I don't think any of it matters, seriously. In 50 to 100 years, unless something truly miraculous happens, humanity it going to be in a world of trouble. Coal is going to be increasingly relied on, which is going to dump toxins into the environment (heavy metals into open water, filthy air causing lung diseases). Nuclear power is dangerous on so many levels (anybody have any idea how much radiation was dumped into the environment after the tsunami in Japan? Nevermind the problem of the waste and particularly losing the stuff or having extremists steal it). Meanwhile, oil is finite but demand increases, it's going to run out eventually, that's a fact, just like drinking water. Many people WILL be drinking converted sewage in the future Converting Domestic Sewage Into Drinking Water M.I.C. Gadget Combine those two facts with continued increasing population and the outlook is grim, particularly for America. This country was not designed to support the European type gas and oil prices that are inevitable.

If the world leaders don't get their collective shit together and start cooperating at a global level, looking at the big picture and the future success of the species as a whole, things are going to get very, very ugly in a few decades.
 
I don't think any of it matters, seriously. In 50 to 100 years, unless something truly miraculous happens, humanity it going to be in a world of trouble. Coal is going to be increasingly relied on, which is going to dump toxins into the environment (heavy metals into open water, filthy air causing lung diseases).
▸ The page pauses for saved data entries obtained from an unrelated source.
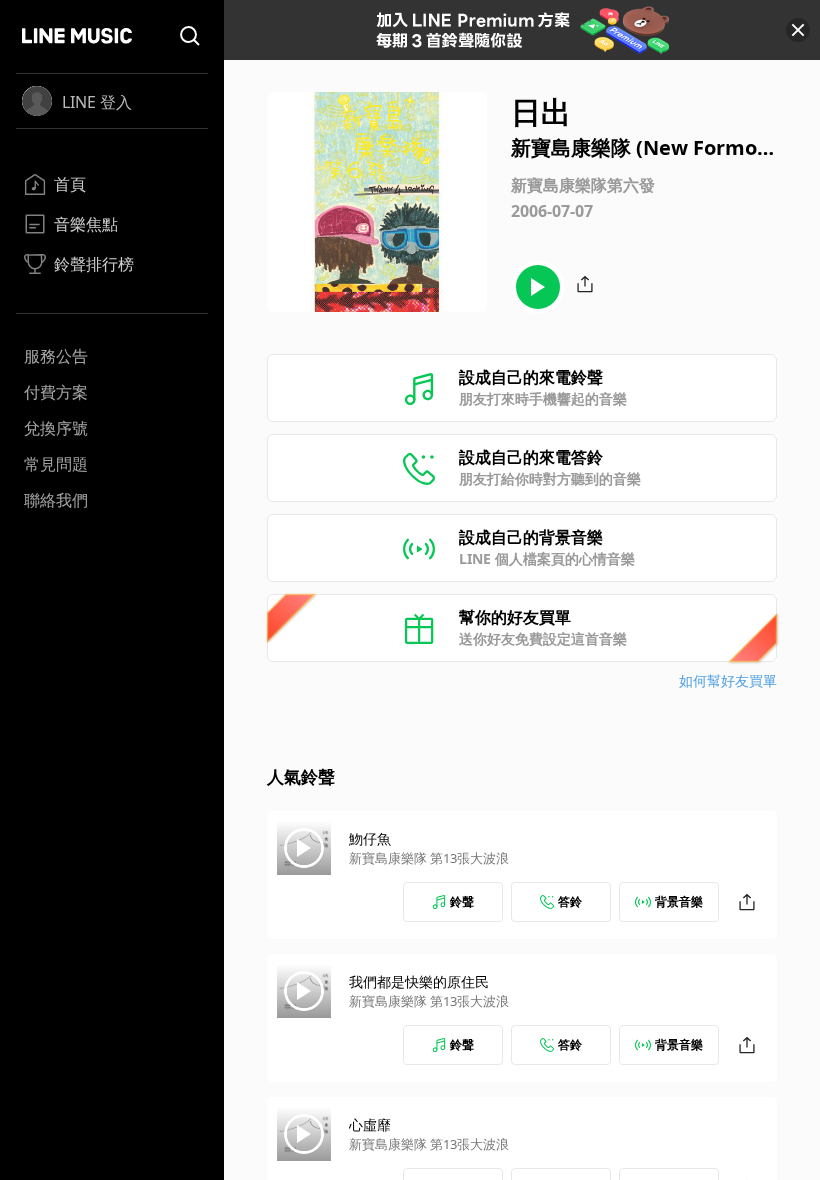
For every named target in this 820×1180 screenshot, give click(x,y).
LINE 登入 (97, 102)
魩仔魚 (370, 838)
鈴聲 (462, 901)
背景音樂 (679, 901)
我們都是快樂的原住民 (419, 981)
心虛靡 (370, 1124)
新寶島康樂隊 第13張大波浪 (429, 858)
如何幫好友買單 (728, 680)
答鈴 (570, 901)
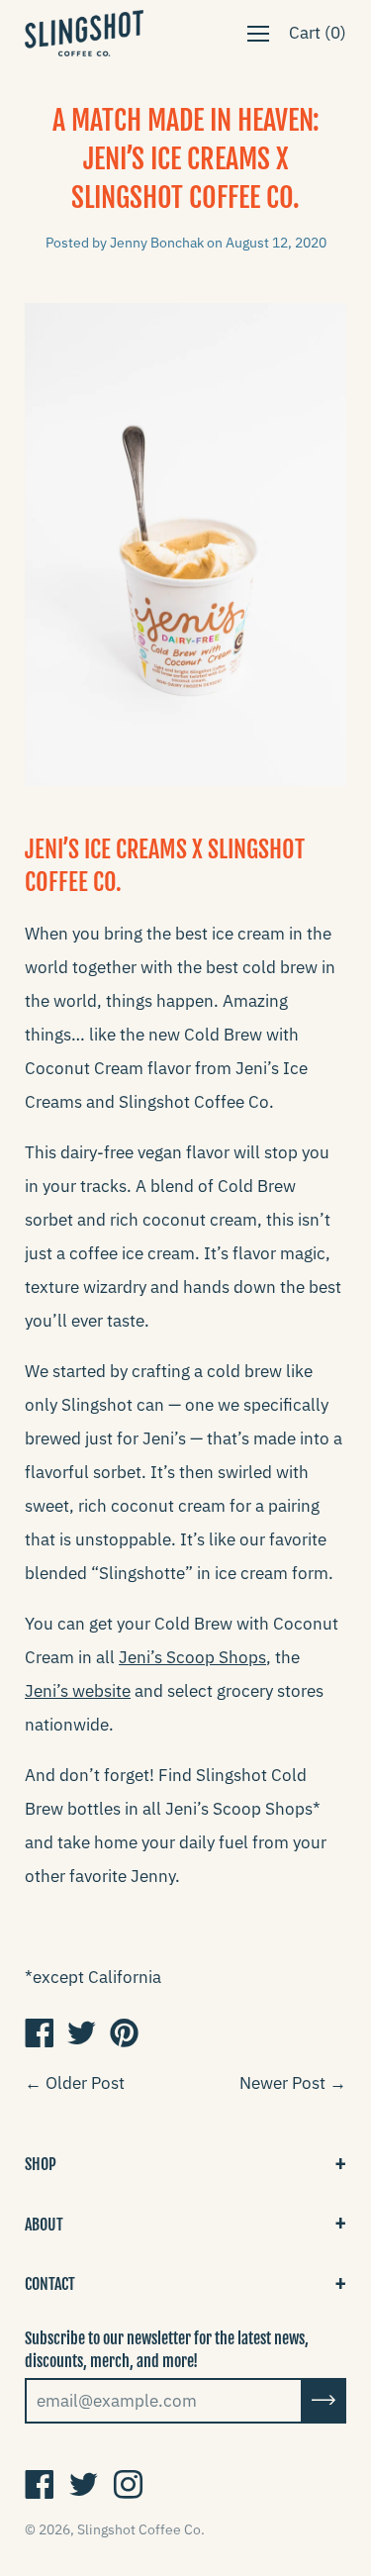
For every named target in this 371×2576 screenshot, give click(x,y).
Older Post (85, 2083)
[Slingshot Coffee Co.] (39, 2033)
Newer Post (282, 2083)
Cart (317, 33)
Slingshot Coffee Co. (141, 2529)
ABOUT (44, 2224)
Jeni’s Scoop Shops (192, 1657)
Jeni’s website (78, 1691)
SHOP (40, 2164)
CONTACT (50, 2284)
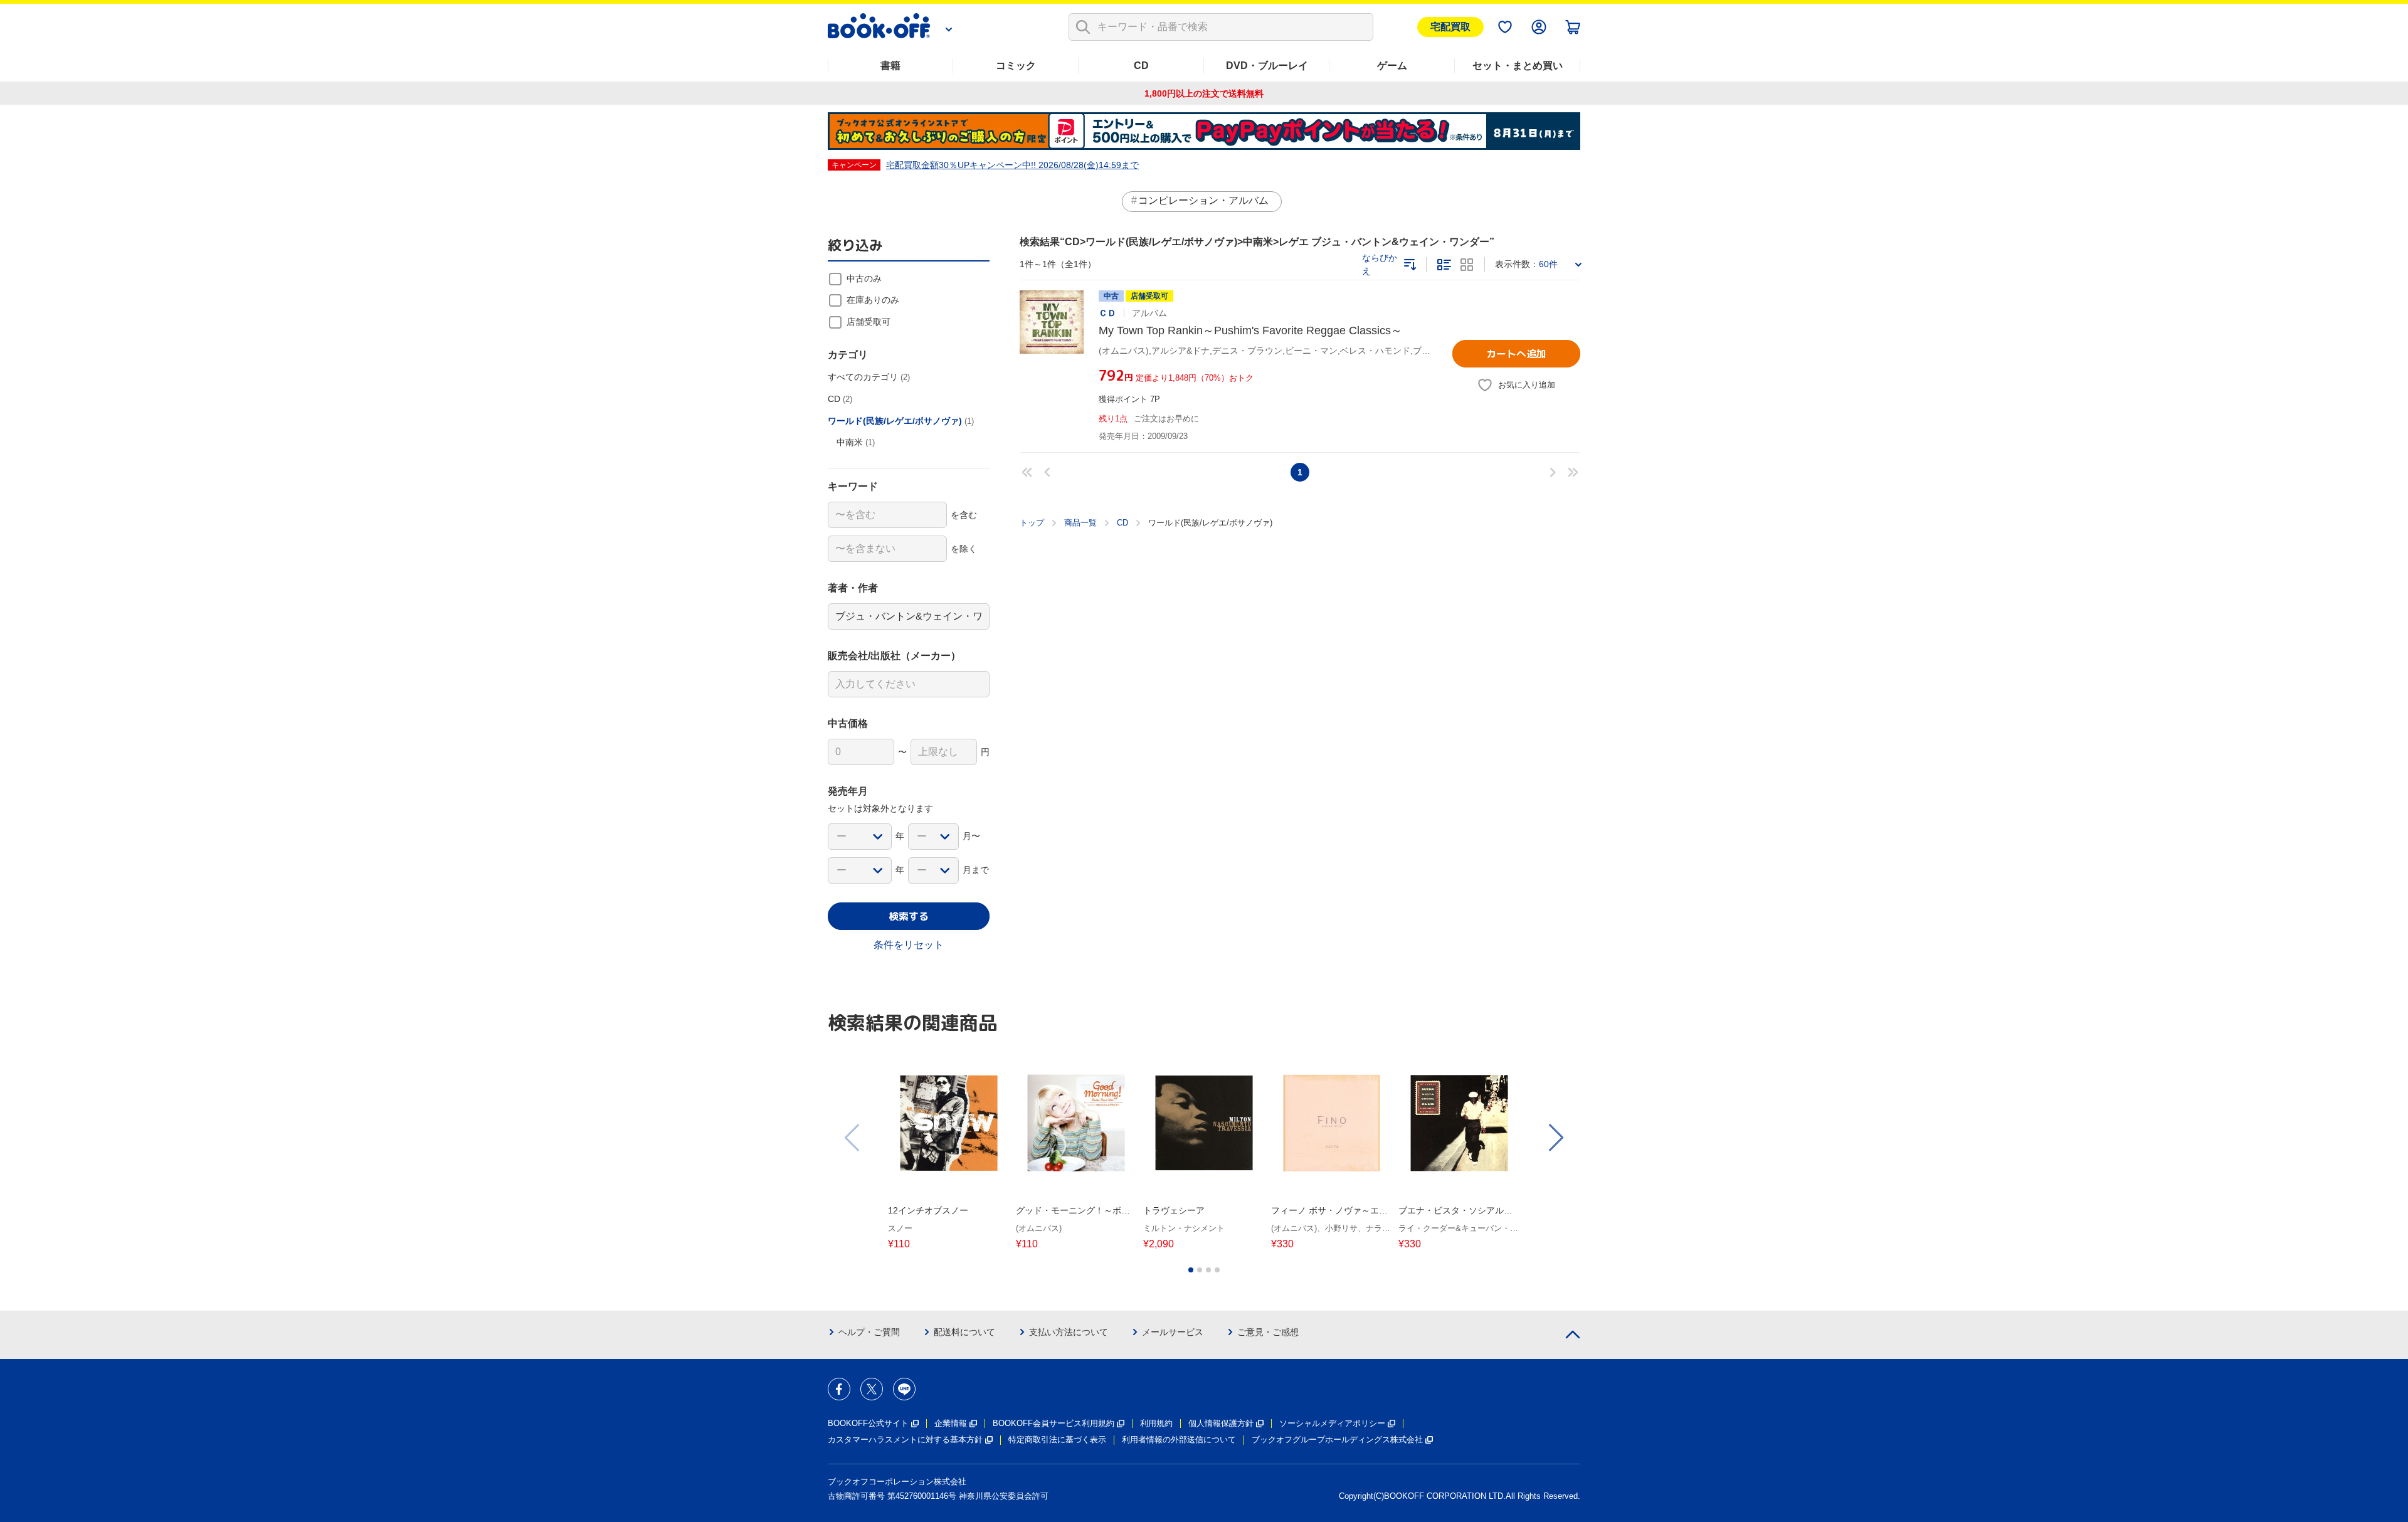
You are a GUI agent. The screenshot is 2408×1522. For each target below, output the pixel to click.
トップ (1032, 522)
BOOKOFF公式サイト (868, 1423)
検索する (909, 916)
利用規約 (1156, 1423)
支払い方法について (1068, 1332)
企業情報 (950, 1423)
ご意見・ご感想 (1268, 1332)
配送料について (964, 1332)
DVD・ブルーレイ (1267, 65)
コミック (1016, 65)
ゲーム (1392, 65)
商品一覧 (1080, 522)
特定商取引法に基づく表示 (1057, 1439)
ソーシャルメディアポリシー (1332, 1423)
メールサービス (1172, 1332)
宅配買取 (1450, 26)
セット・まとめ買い (1517, 65)
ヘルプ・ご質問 (869, 1332)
Nuclear power is dangerous on so many levels (anybody have any idea how much radiation was dumped into the environment after the tsunami in Japan? Nevermind the problem of the waste and particularly losing the stuff or having extremists steal it). Meanwhile, oil is finite but demand increases, it's going to run out eventually, that's a fact, just like drinking water. Many people WILL be drinking converted sewage in the future Converting Domestic Sewage Into Drinking Water M.I.C. Gadget Combine those two facts with continued increasing population and the outlook is grim, particularly for America. This country was not designed to support the European type gas and oil prices that are inevitable.

If the world leaders don't get their collective shit together and start cooperating at a global level, looking at the big picture and the future success of the species as a whole, things are going to get very, very ugly in a few decades.

The Malthusians, neo-Malthusians, and most recently the Club of Rome have made the same argument but technology and innovation have outpaced their theoretical predictions.